Global equities boutique fund manager Alphinity Investment Management has launched a global sustainable strategy aligned with the UN Sustainable Development Goals (SDGs).
The Alphinity Global Sustainable Equity Fund is a concentrated fund seeking to invest in a diversified portfolio of leading sustainable companies that offer attractive financial returns, have strong ESG practices, and are aligned with one or more of the 17 SDGs.
"This fund is designed around the SDGs, and we are looking for stocks that are doing good, which we determine as companies that are providing an overall positive benefit to the UN SDG," said Alphinity ESG and sustainability manager Jessica Cairns. "We have a vigorous process for determining, essentially, which companies are operating well and have strong ESG management practices."
The fund is not defined as an impact fund as such, but seeks to find companies that have positive benefits that align to the 169 targets within the 17 SDGs, Cairns said.
"There are not many companies out there that have a 100% perfect track record, so we recognise the positive benefits, the negative benefits and net that scoring out to try to find companies that are overall doing good," she said.
The fund screens out tobacco and controversial weapons, as well as companies that generate more than 5% of revenue from the production of fossil fuels, controversial fuels such as uranium, gold mining where gold is the primary purpose of the mine, factory farming, live exports, predatory lending, alcohol and gambling, and old growth forestry logging, noted portfolio manager Jeff Thomson.
The fund also screens out companies that have demonstrated poor management of ESG issues such as breaching human rights principles, unnecessary pollution or avoiding a fair share of tax payments. Alphinity uses ESG research provider, MSCI for their ESG ratings.
Alphinity also uses a Sustainable Compliance Committee to assess companies where nuance is needed.
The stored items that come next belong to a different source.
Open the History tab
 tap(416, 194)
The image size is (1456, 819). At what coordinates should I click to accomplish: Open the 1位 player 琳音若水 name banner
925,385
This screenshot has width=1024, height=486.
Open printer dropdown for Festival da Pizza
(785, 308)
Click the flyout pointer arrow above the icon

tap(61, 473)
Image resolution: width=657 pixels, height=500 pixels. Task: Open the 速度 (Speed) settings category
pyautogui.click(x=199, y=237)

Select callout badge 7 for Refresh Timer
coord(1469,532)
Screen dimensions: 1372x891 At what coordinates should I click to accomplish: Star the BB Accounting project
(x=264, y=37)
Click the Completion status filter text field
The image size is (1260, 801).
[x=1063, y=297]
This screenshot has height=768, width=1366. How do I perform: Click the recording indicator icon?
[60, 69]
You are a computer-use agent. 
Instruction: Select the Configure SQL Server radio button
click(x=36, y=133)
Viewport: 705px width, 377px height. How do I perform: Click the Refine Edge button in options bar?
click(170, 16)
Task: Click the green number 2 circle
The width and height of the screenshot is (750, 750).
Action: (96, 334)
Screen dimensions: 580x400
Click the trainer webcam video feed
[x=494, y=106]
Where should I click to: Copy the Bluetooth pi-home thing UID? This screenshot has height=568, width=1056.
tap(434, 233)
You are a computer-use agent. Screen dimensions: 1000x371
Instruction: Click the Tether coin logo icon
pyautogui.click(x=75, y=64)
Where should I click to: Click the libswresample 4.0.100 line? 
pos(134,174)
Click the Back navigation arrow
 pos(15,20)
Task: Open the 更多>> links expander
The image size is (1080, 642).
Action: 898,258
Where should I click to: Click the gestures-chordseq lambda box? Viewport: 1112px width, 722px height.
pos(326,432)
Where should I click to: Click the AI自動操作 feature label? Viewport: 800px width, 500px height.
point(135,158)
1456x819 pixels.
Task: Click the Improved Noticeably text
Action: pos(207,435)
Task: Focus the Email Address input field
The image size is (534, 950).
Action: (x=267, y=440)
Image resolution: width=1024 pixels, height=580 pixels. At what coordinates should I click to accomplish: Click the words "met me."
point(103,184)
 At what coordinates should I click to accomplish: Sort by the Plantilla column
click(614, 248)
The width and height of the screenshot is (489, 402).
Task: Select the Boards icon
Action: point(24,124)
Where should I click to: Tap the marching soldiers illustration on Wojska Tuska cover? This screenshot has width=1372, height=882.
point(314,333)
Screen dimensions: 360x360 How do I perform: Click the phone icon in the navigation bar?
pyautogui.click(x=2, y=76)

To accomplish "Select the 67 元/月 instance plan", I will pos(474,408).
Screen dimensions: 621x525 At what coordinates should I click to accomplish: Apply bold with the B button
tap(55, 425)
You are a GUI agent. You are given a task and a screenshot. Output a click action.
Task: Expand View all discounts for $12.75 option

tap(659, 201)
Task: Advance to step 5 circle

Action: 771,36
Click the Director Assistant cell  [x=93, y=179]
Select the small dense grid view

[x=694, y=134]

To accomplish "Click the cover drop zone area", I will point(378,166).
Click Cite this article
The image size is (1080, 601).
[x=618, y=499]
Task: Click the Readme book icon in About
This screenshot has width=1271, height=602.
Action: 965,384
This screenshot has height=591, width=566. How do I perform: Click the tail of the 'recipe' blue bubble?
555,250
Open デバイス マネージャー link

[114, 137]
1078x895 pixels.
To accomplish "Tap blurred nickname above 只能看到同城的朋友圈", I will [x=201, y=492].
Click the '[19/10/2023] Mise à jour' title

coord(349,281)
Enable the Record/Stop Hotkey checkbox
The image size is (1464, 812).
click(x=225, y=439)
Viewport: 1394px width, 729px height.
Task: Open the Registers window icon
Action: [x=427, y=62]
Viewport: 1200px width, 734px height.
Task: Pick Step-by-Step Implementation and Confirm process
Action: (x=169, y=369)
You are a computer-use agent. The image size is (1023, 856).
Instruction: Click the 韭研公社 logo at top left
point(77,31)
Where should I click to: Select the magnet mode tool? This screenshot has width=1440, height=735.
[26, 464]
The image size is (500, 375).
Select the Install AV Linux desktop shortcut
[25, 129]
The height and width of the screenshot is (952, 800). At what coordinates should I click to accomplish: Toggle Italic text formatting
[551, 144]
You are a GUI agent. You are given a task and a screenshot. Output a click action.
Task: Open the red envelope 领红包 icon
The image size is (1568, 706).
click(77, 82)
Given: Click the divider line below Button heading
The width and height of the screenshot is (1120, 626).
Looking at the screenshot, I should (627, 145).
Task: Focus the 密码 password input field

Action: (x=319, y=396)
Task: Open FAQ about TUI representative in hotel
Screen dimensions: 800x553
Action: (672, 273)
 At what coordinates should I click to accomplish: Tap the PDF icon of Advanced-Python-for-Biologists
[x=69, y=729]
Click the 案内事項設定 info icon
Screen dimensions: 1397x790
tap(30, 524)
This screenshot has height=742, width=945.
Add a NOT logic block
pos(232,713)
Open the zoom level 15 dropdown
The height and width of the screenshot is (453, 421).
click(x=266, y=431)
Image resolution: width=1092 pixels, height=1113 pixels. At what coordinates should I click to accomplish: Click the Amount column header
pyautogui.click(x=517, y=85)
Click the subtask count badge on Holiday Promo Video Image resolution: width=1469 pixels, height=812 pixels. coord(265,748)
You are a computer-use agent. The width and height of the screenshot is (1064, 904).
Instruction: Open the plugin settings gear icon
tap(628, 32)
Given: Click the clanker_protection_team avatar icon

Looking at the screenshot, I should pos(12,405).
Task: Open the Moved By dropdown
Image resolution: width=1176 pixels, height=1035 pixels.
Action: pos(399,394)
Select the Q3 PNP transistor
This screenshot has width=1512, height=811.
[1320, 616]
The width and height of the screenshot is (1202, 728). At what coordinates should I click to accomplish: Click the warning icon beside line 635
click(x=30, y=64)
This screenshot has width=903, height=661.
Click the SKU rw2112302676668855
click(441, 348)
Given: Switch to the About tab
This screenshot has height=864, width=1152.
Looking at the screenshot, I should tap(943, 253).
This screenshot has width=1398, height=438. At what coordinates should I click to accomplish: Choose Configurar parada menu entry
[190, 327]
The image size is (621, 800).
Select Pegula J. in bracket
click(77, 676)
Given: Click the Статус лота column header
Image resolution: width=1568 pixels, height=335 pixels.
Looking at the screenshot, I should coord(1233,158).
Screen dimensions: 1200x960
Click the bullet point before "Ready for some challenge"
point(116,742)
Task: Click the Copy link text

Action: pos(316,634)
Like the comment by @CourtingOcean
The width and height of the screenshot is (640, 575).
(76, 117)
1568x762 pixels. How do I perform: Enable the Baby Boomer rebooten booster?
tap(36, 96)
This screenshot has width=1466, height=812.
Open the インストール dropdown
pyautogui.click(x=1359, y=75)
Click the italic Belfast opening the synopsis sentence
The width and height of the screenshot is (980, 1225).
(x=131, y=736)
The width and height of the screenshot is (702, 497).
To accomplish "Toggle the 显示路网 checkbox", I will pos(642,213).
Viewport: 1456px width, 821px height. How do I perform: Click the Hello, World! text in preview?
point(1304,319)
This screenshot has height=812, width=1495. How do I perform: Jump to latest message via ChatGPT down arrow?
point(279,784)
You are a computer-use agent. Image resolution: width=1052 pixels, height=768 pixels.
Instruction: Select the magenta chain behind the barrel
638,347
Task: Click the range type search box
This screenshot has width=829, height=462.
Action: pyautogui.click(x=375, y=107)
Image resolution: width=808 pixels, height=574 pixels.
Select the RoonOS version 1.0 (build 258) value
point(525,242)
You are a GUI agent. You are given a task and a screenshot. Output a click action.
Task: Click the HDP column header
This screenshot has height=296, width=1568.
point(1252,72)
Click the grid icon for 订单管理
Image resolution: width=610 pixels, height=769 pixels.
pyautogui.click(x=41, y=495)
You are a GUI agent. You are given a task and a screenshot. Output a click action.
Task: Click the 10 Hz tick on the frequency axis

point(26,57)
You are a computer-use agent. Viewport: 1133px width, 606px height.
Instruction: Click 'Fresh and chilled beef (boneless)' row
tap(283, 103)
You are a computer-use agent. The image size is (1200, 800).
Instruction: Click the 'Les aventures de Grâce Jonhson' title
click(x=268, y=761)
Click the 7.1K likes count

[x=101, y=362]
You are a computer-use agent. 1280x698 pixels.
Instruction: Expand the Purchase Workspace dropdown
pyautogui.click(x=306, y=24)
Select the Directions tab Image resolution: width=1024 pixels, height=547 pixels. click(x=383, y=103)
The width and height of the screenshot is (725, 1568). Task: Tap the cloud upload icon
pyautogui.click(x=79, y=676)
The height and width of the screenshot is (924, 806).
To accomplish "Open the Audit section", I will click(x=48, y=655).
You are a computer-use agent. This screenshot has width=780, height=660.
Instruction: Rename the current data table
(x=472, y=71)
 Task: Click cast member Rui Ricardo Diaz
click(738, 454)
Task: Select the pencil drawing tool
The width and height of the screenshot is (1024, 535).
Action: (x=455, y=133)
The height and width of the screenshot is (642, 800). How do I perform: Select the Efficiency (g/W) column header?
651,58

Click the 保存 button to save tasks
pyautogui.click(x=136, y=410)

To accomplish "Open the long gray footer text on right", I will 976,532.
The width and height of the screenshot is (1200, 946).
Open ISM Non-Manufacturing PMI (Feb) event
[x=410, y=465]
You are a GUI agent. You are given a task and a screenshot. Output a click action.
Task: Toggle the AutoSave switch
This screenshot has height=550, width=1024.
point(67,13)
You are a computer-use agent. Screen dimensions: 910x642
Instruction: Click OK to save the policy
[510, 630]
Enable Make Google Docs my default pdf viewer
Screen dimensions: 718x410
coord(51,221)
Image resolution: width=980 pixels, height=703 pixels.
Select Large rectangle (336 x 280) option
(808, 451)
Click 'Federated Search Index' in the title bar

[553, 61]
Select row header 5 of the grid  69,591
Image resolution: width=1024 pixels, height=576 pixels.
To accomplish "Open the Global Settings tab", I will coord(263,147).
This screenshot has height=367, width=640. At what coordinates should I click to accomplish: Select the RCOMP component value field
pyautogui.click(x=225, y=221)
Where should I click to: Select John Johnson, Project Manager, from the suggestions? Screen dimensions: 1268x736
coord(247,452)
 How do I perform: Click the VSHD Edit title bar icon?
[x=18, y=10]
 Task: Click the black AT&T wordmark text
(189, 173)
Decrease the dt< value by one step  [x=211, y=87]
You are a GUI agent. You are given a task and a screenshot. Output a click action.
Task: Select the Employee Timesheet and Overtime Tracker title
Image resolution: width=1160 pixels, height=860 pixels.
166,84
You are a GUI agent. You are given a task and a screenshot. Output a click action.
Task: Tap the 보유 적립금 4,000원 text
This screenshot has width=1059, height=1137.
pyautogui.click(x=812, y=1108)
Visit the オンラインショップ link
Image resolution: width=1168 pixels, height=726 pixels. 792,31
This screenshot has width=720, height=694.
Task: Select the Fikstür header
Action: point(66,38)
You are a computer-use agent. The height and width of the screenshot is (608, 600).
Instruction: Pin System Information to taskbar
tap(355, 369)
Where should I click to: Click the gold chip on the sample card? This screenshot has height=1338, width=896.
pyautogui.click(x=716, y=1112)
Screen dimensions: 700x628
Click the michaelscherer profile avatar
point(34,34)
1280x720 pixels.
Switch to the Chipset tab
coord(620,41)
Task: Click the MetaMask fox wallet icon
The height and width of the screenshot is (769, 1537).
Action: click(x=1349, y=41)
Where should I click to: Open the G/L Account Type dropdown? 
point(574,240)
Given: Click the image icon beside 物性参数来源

That committee includes Elaine Prior, an award-winning ESG pioneer and former managing director at Citi Research in Sydney, and lawyer Melissa Stewart, a Canadian modern slavery and human rights expert.
"We do the work internally and we have a rigorous and transparent methodology, but we use that committee to do that oversight," Thomson said. "That allows us to be as transparent as we possibly can be, consistent with the way we value these investments."
Thomson noted that while Cairns and the committee define the universe of stocks that fit with the investment process, the Alphinity investment team selects stock on a bottom-up basis to create the portfolio, which will hold between 25 and 35 stocks in total.
"We can find companies that fit the criteria across most sectors, with the possible exception of the energy sector, which for obvious reasons are problematic given fossil fuel exposures, but beyond that, we have a good and wide representation of geographies and industries," Thomson said.